Problem to solve: Copy out all the records exactly.
START Data provided
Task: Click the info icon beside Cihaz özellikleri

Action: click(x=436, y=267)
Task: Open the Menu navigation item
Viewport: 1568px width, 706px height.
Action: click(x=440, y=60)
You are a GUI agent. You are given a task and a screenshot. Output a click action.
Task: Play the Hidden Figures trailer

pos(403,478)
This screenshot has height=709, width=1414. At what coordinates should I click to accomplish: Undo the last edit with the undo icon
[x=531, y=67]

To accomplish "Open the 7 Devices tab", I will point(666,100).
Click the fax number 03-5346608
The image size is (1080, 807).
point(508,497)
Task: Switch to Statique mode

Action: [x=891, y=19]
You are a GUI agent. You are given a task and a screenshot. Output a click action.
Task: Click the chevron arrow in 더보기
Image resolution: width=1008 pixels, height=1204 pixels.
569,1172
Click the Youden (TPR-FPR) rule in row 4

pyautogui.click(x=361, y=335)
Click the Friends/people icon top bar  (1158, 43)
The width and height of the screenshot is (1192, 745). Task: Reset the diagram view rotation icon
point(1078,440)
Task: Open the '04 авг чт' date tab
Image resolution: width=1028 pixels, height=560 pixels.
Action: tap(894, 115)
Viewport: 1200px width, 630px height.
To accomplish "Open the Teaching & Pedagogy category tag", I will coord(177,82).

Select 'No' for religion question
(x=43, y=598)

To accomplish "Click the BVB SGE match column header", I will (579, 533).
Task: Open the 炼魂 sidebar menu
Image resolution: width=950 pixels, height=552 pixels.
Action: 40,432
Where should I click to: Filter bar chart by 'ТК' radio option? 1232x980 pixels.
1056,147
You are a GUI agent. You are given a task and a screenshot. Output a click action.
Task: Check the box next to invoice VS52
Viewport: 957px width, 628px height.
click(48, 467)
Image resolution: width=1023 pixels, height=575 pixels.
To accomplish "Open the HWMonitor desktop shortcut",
END Data provided
Exercise result:
Task: Click the info icon beside Cihaz özellikleri

Action: click(x=436, y=267)
Task: Open the Menu navigation item
Viewport: 1568px width, 706px height.
Action: click(x=440, y=60)
You are a GUI agent. You are given a task and a screenshot. Output a click action.
Task: Play the Hidden Figures trailer

pos(403,478)
This screenshot has height=709, width=1414. At what coordinates should I click to accomplish: Undo the last edit with the undo icon
[x=531, y=67]

To accomplish "Open the 7 Devices tab", I will point(666,100).
Click the fax number 03-5346608
The image size is (1080, 807).
point(508,497)
Task: Switch to Statique mode

Action: [x=891, y=19]
You are a GUI agent. You are given a task and a screenshot. Output a click action.
Task: Click the chevron arrow in 더보기
Image resolution: width=1008 pixels, height=1204 pixels.
569,1172
Click the Youden (TPR-FPR) rule in row 4

pyautogui.click(x=361, y=335)
Click the Friends/people icon top bar  (1158, 43)
The width and height of the screenshot is (1192, 745). Task: Reset the diagram view rotation icon
point(1078,440)
Task: Open the '04 авг чт' date tab
Image resolution: width=1028 pixels, height=560 pixels.
Action: tap(894, 115)
Viewport: 1200px width, 630px height.
To accomplish "Open the Teaching & Pedagogy category tag", I will coord(177,82).

Select 'No' for religion question
(x=43, y=598)

To accomplish "Click the BVB SGE match column header", I will (579, 533).
Task: Open the 炼魂 sidebar menu
Image resolution: width=950 pixels, height=552 pixels.
Action: 40,432
Where should I click to: Filter bar chart by 'ТК' radio option? 1232x980 pixels.
1056,147
You are a GUI agent. You are given a task and a screenshot. Output a click action.
Task: Check the box next to invoice VS52
Viewport: 957px width, 628px height.
click(48, 467)
Image resolution: width=1023 pixels, height=575 pixels.
To accomplish "Open the HWMonitor desktop shortcut",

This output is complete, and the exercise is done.